An electronic signature is intended to provide a secure and accurate identification method for the signatory during a transaction.
Definitions of electronic signatures vary depending on the applicable jurisdiction. A common denominator in most countries is the level of an advanced electronic signature requiring that:
1. The signatory can be uniquely identified and linked to the signature
2. The signatory must have sole control of the private key that was used to create the electronic signature
3. The signature must be capable of identifying if its accompanying data has been tampered with after the message was signed
4. In the event that the accompanying data has been changed, the signature must be invalidated

Electronic signatures may be created with increasing levels of security, with each having its own set of requirements and means of creation on various levels that prove the validity of the signature. To provide an even stronger probative value than the above described advanced electronic signature, some countries like member states of the European Union or Switzerland introduced the qualified electronic signature. It is difficult to challenge the authorship of a statement signed with a qualified electronic signature - the statement is non-repudiable.
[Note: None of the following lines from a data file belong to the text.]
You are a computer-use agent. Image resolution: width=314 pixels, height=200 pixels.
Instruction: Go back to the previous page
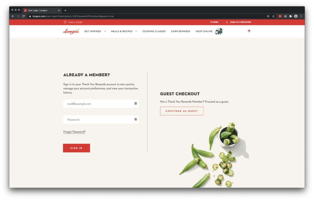coord(13,16)
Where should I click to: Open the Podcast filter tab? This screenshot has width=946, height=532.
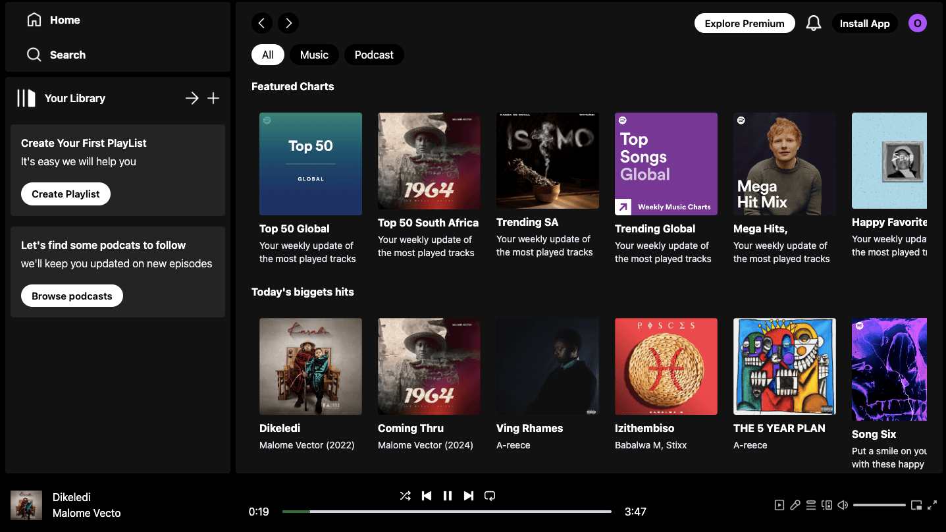[x=374, y=55]
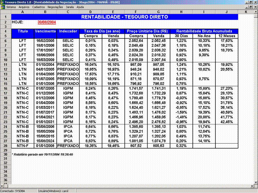Click the 30/08/2004 date link

point(47,22)
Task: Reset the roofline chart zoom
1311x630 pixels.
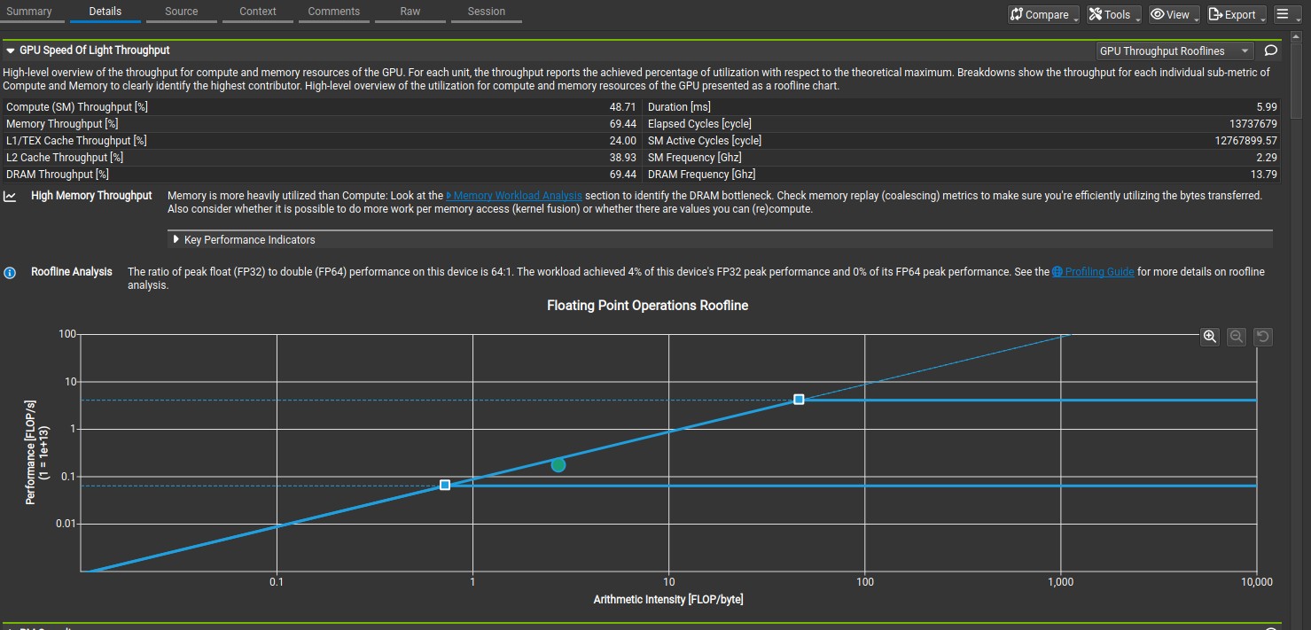Action: (1263, 337)
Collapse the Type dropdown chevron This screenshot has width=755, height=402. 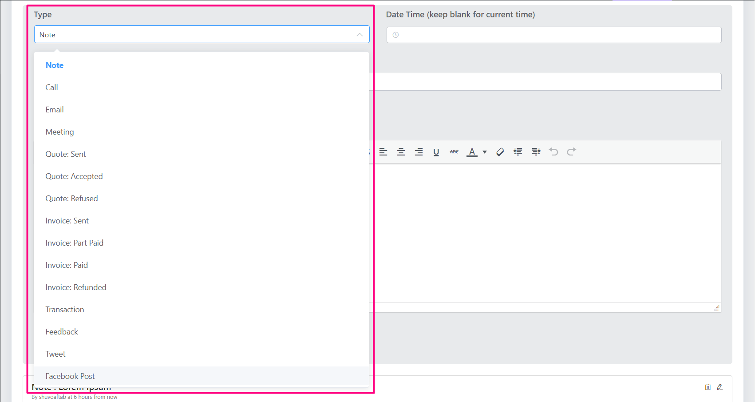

Technically, a qualified electronic signature is implemented through an advanced electronic signature that utilizes a digital certificate, which has been encrypted through a security signature-creating device and which has been authenticated by a qualified trust service provider.

==In contract law==
Since well before the American Civil War began in 1861, morse code was used to send messages electrically via the telegraph. Some of these messages were agreements to terms that were intended as enforceable contracts. An early acceptance of the enforceability of telegraphic messages as electronic signatures came from a New Hampshire Supreme Court case, Howley v. Whipple, in 1869.

In the 1980s, many companies and even some individuals began using fax machines for high-priority or time-sensitive delivery of documents. Although the original signature on the original document was on paper, the image of the signature and its transmission was electronic.

Courts in various jurisdictions have decided that enforceable legality of electronic signatures can include agreements made by email, entering a personal identification number (PIN) into a bank ATM, signing a credit or debit slip with a digital pen pad device (an application of graphics tablet technology) at a point of sale, installing software with a clickwrap software license agreement on the package, and signing electronic documents online.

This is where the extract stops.